[Saved entries]
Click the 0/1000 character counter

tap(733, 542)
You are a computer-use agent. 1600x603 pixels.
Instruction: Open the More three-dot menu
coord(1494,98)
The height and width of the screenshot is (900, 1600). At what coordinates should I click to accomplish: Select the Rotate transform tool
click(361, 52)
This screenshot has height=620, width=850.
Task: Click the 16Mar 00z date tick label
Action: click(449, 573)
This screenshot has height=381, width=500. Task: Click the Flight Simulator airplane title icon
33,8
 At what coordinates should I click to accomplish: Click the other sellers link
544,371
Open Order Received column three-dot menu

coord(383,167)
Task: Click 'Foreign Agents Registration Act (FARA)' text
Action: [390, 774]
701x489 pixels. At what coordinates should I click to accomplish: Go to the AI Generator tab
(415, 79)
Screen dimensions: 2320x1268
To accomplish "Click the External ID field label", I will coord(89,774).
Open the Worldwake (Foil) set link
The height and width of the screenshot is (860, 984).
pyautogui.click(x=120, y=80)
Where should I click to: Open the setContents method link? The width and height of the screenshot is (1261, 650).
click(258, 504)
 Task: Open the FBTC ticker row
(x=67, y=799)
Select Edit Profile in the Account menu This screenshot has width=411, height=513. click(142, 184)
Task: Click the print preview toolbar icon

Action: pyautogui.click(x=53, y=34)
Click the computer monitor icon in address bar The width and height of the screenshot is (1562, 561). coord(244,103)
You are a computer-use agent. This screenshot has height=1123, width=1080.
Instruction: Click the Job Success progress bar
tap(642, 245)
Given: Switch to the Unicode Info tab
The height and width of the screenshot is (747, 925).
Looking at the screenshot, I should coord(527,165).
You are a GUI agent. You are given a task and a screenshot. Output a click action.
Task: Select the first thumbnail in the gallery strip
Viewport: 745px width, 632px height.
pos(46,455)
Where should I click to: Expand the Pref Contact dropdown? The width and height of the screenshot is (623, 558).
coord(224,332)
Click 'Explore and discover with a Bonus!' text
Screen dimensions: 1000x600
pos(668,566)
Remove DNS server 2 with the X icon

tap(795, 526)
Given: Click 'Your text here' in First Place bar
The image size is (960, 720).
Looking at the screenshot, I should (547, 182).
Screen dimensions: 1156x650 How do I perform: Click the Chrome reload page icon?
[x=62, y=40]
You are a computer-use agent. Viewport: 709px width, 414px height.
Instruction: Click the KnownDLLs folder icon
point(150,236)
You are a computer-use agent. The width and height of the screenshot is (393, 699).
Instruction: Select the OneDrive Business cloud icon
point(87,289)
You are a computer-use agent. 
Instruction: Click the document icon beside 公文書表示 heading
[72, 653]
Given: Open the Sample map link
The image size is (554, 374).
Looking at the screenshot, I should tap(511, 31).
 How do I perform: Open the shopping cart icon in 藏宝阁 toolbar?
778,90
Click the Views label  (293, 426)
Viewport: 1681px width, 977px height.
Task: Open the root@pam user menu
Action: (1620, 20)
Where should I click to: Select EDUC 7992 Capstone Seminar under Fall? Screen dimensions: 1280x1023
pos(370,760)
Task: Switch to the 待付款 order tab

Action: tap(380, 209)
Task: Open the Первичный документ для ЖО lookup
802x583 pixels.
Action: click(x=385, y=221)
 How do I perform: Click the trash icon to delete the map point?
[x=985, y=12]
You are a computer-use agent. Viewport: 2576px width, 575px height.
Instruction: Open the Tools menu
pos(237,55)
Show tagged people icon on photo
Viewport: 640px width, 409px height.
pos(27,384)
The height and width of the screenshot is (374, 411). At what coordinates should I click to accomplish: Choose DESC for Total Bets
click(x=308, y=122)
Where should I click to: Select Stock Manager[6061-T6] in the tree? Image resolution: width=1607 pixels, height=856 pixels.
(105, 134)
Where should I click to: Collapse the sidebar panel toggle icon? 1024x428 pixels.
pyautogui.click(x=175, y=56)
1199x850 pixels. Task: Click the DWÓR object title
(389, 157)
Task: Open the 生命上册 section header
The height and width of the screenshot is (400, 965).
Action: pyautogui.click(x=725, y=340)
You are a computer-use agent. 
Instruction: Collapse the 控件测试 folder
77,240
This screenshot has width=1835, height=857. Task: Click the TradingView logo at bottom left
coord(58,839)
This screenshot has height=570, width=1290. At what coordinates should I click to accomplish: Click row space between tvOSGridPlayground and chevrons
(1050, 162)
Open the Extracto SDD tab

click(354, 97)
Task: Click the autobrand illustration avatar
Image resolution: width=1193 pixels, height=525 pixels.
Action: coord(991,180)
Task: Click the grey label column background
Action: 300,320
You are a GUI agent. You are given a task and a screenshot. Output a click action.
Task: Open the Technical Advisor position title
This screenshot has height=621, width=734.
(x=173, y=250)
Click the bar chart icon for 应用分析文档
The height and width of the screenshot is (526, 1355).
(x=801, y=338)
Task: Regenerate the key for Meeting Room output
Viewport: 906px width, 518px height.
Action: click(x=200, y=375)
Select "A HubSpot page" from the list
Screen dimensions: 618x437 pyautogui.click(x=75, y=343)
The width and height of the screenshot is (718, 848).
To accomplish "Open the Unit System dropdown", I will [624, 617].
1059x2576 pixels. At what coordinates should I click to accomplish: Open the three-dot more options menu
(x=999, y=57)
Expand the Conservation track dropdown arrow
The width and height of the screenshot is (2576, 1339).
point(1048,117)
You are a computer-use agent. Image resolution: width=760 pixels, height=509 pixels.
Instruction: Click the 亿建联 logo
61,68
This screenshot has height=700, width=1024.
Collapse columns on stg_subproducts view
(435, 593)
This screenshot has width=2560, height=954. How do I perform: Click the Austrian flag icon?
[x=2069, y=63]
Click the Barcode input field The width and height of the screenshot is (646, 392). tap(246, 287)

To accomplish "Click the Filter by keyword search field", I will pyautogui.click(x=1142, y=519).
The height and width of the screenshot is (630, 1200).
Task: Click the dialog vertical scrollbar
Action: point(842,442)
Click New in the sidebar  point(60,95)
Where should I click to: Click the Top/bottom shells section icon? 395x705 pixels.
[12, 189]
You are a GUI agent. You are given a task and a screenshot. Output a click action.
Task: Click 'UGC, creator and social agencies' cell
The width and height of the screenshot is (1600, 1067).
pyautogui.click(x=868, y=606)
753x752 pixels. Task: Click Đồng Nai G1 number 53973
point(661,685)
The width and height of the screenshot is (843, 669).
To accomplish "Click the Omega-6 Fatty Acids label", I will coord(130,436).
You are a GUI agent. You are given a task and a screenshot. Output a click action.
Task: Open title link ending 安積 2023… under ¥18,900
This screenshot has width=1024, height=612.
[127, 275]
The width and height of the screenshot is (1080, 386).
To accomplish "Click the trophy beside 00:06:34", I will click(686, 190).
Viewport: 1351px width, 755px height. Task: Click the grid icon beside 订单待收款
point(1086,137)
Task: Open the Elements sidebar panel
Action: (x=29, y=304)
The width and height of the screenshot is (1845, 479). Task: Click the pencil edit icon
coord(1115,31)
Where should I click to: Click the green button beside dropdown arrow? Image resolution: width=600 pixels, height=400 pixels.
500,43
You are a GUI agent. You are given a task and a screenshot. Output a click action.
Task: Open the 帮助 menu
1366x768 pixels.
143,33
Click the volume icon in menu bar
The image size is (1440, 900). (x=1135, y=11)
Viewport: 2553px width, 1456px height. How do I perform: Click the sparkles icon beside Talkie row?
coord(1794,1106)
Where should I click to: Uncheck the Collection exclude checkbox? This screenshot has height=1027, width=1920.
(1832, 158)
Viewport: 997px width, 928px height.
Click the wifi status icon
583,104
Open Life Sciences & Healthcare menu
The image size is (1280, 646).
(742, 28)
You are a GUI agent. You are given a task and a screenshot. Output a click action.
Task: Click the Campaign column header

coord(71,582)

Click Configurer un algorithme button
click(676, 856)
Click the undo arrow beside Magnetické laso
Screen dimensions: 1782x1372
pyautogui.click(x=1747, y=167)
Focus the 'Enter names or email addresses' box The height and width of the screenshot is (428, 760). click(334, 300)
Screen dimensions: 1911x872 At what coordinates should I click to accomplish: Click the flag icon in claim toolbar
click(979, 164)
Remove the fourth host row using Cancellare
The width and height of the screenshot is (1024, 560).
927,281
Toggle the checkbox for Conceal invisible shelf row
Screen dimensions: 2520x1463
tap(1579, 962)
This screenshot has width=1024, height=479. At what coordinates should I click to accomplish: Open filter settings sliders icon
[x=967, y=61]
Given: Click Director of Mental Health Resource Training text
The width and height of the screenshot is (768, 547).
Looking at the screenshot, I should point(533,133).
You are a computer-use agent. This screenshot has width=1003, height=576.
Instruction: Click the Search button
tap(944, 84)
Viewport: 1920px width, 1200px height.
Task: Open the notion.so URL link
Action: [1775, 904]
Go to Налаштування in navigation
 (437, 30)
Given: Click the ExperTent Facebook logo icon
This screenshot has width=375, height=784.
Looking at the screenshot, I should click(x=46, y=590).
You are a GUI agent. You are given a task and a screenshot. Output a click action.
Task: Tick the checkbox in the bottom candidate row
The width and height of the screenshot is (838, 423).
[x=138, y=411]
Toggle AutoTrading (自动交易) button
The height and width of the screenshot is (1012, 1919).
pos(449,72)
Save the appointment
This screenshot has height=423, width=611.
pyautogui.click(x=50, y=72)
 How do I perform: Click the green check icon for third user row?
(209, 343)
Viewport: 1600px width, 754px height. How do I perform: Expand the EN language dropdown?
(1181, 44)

**EXERCISE OBJECTIVE**: Copy the lines above exactly. Start with the line containing "Task: Open the Technical", end with the line containing "The width and height of the screenshot is (1080, 386).", and include both.

**TASK RESULT**:
Task: Open the Technical Advisor position title
This screenshot has height=621, width=734.
(x=173, y=250)
Click the bar chart icon for 应用分析文档
The height and width of the screenshot is (526, 1355).
(x=801, y=338)
Task: Regenerate the key for Meeting Room output
Viewport: 906px width, 518px height.
Action: click(x=200, y=375)
Select "A HubSpot page" from the list
Screen dimensions: 618x437 pyautogui.click(x=75, y=343)
The width and height of the screenshot is (718, 848).
To accomplish "Open the Unit System dropdown", I will [624, 617].
1059x2576 pixels. At what coordinates should I click to accomplish: Open the three-dot more options menu
(x=999, y=57)
Expand the Conservation track dropdown arrow
The width and height of the screenshot is (2576, 1339).
point(1048,117)
You are a computer-use agent. Image resolution: width=760 pixels, height=509 pixels.
Instruction: Click the 亿建联 logo
61,68
This screenshot has height=700, width=1024.
Collapse columns on stg_subproducts view
(435, 593)
This screenshot has width=2560, height=954. How do I perform: Click the Austrian flag icon?
[x=2069, y=63]
Click the Barcode input field The width and height of the screenshot is (646, 392). tap(246, 287)

To accomplish "Click the Filter by keyword search field", I will pyautogui.click(x=1142, y=519).
The height and width of the screenshot is (630, 1200).
Task: Click the dialog vertical scrollbar
Action: point(842,442)
Click New in the sidebar  point(60,95)
Where should I click to: Click the Top/bottom shells section icon? 395x705 pixels.
[12, 189]
You are a GUI agent. You are given a task and a screenshot. Output a click action.
Task: Click 'UGC, creator and social agencies' cell
The width and height of the screenshot is (1600, 1067).
pyautogui.click(x=868, y=606)
753x752 pixels. Task: Click Đồng Nai G1 number 53973
point(661,685)
The width and height of the screenshot is (843, 669).
To accomplish "Click the Omega-6 Fatty Acids label", I will coord(130,436).
You are a GUI agent. You are given a task and a screenshot. Output a click action.
Task: Open title link ending 安積 2023… under ¥18,900
This screenshot has width=1024, height=612.
[127, 275]
The width and height of the screenshot is (1080, 386).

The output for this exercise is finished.